New Zealand Law Society - Two types of dictators

Two types of dictators

This article is over 3 years old. More recent information on this subject may exist.

Every year, the consulting firm Gartner Group publishes its assessment on the progress of emerging technologies for delivering real benefits. The report is designed to help strategists and planners assess the maturity, business benefits and future directions of new technology. Gartner uses a model it calls The Hype Cycle to plot the maturity, adoption and social application of specific technologies.

Over the years, Speech Recognition (SR) technology has steadily risen up the steep incline of the Hype Cycle that leads to Gartner’s Plateau of Productivity. At this point on the curve, the new technology starts to make a broad impact on business.

This year, as shown in Gartner’s 2013 Hype Cycle Special Report (visit www.gartner.com/technology/research/hype-cycles), SR made its mark on the Plateau. So, if SR is really that good now, what does this progress mean for law firms?

Speech technology is application driven

Since Apple’s incorporation of Siri into its iOS devices in 2011, public adoption of SR solutions has been strongly influenced by the SR features rolled out by Apple and its competitors. There is, however, growing interest in other SR applications including business and personal productivity.

Speech technology is already used in numerous areas; for example, in creating legal transcripts, taking a patient’s medical history, talking to a call centre, commanding a car, and sending a text message on a smart phone.

In each case, the speech technology employed is based on similar principles but is tailored to suit the application, and therefore varies. The systems use different levels of comprehension, and handle different speakers and audio environments.

For instance, mobile applications are speaker-independent. They are not tailored for each user’s specific voice, as is a speaker-dependent application. Plus, SR is computationally intensive, so it requires significant computing and electrical power to perform.

Mobile devices, with limited computing, memory and battery resources rely on servers running in the cloud for the hard-lifting. This limits the length of speech that can be transcribed, and because mobile internet connections are inherently unreliable, means that users may experience SR outages.

SR interfaces are not yet ubiquitous, and will not work in all situations in the same way. Some understanding and expertise is required to appropriately implement the technology in different environments.

Legal productivity advances

The legal fraternity is experiencing productivity gains thanks to SR. The ability to quickly send text messages and emails by voice on smartphone platforms are two examples.

For core business workflows, speaker-dependent SR has been providing solid ROIs for 10 years. As Gartner recognises, these returns have coincided with new versions of Dragon NaturallySpeaking and continuing improvements in computer hardware.

Dragon desktop software runs on the PC and delivers the best accuracy because it learns how people speak and what they write. It does not require an internet function for transcription and you can talk as fast and as long as you like.

The emergence of two dictators

It is also increasingly apparent in the speech solutions industry that there are two kinds of legal dictators.

Firstly, there are those in the legal environment who use digital devices for dictation. Support staff then processes the dictated file.

For these people, traditional workflow solutions remove responsibility from the dictator for the transcription of the text and its subsequent formatting. They see themselves as most productive when they are speaking, not typing.

The second group of legal dictators tends to be younger. They have grown up using keyboards and work with their computer to produce documents. They are most content and productive when they can dictate directly to the document they are working on, see the results on the screen, and finalise content and formatting in one session.

The first group argues that their approach is more efficient and results in greater productivity as their time is not wasted entering and formatting documents. The second group argues that they do not require expensive support staff and that documents are prepared immediately.

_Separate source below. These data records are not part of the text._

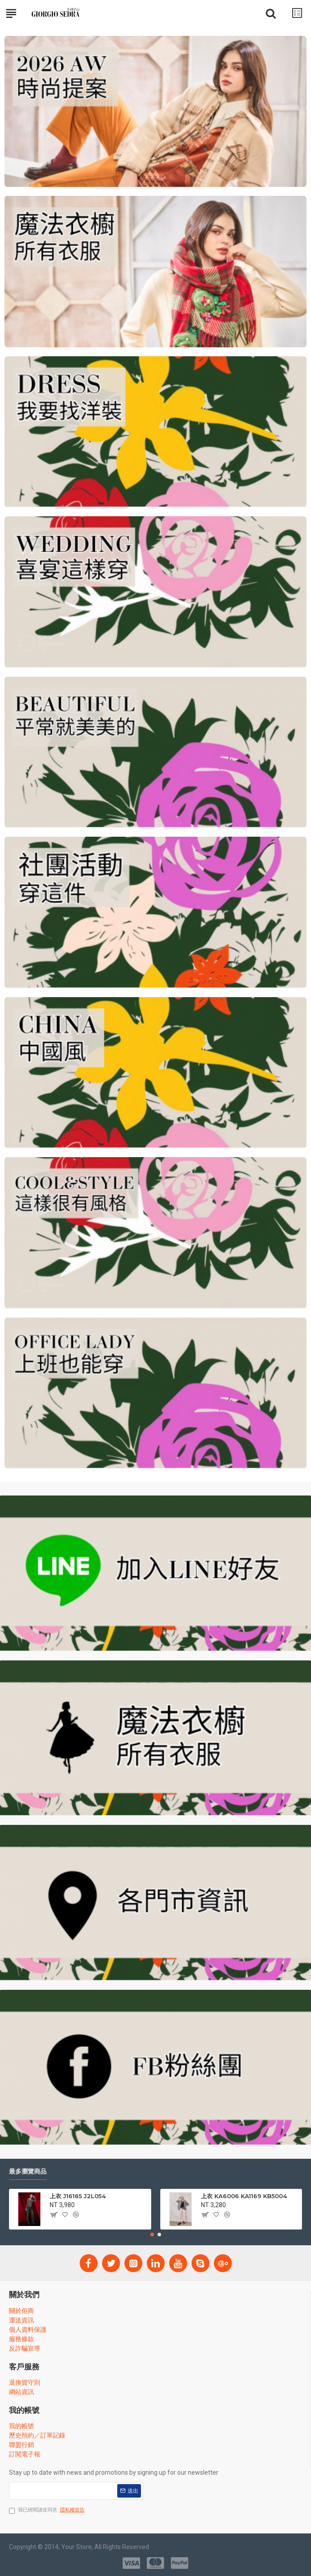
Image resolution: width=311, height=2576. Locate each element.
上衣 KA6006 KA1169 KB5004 (244, 2196)
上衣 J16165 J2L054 (78, 2196)
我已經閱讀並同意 (47, 2510)
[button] (152, 2234)
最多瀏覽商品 (28, 2171)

However, neither group is absolutely correct as it is the human issues that ultimately determine the adoption rate and the effectiveness of any technical system. The key is to match the technology to the person.

SR on both sides

Technically speaking, the first group is likely to be content with solutions such as those supplied by BigHand, Winscribe, Philips and Olympus. These systems take care of the document flow and manage the progress of documents through the system without the document originator having to be involved, except at the beginning and the end.

Speech recognition can be easily integrated in these environments to transcribe speech on a server or from a digital recorder without the speaker having to be involved.

The second group prefers to create their own documents. For these people, Windows or Macintosh systems equipped with SR software provide the fastest and most accurate way for entering text into the computer.

Achieving harmony

Both of these approaches can be supported on the same technology platform without compromise on either side, and regardless of the type of dictators within the firm.

The desktop software can be installed on PCs and integrated with any enterprise document management system. Everyone can speak at least three times faster than they can type and using voice to convert speech to text is far more productive.

Speech recognition is ideal for document creation whether it be at the front-end running Dragon as a supporting application, or the back-end using a combination of machine and human transcription to convert speech to text.


Derek Austin is Interactive Technologies Manager for Nuance Communications.